Basın bugün çok büyük bir güç.
Etkisi kurşundan fazla olduğu muhakkak… Böyle olunca da elbette bu gücü elinde
tutan dost-düşman kendi dünya görüşüne göre kullanıyor. Biz “Müslüman”
gençlerin dünya görüşü peki? Edebiyatı, sanatı, fikri? Evet bunu öğrenci
harçlıklarıyla çıkan bir dergide yazıyoruz çekinmeden. Çünkü bizim de
hayallerimiz, sevdalarımız, fikirlerimiz var. İlk sayıda bir sıkımlık barutumuz
olsa hiç çekinmeden sıkacağız demiştik.

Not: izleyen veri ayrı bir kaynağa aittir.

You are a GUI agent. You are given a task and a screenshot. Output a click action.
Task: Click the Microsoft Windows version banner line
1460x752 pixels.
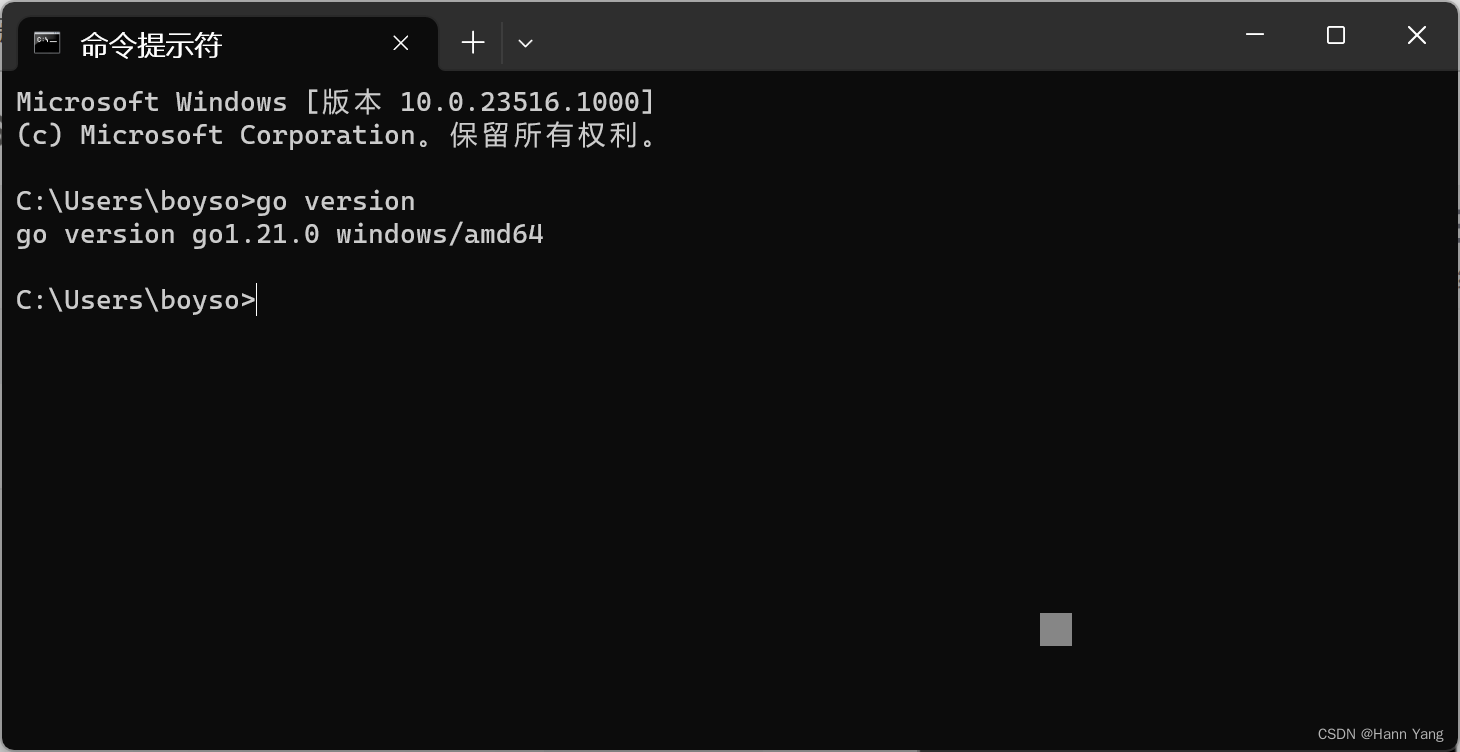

Hala öyle diyoruz ve bugüne kadar
geldiğimize ve birçok “Kundak” satan bayide yok sattığımıza göre seviliyoruz,
seviniyoruz.
“Olması gereken” hakkında herkes
bir şeyler söyleyip, yazıp, çiziyor. Olması gerekenin “nasıl”ını söyleyen kaç
kişi var? Nadir, belki tek… Bizde Kundak’ta Müslüman gençlerin hayatının olması
gerekeninin nasılını doğurmaya çalışmak niyetindeyiz. Doğurmak güçtür elbet
kolay değil. Ve farkındayız da aslında buz dağına çarptığımızın. Karınca misali
deyin, diyelim… Kaf Dağı’na çıkacaklara Zümrüdü Anka olmak değil elbet
niyetimiz. Kaf Dağı’na çıkaracak Zümrüdü Anka’yı beklerken hoş sohbet için
yazmak da değil. Bugün Mali’de olanlar ortadayken, Suriye’de mesela. Egoları
Kaf Dağı’ndan indirmeli evvela.
Uzunca bir hesaplaşmadan sonra bu
ayın öykücüleri: “Bir Elhamdu Üç Kulhu” ile Ümmügülsüm Kartal ve
“Radyodaki Ses” ile Enes Gündoğdu.
Şairlerimiz: “Çalımlı Ezberci”
ile Nehir Çiçek, “Nedir Yalnızlık II” adlı şiiriyle Halit Eray
Bozkurt, “Sayılır mı?”yla Hızır İrfan Önder, “Öylece Bir Adam” ile Yetkin
Gazel Seyitoğlu, “Keder Yağmurları” şiiriyle Ebubekir Tavacı,
“Leyla’nın Saçları”yla Recep Yılmaz ve sona sakladığımız şiiri “Doğru
Makamların Yanlış İnsanlarına” ile Feyza Özlem Böketin.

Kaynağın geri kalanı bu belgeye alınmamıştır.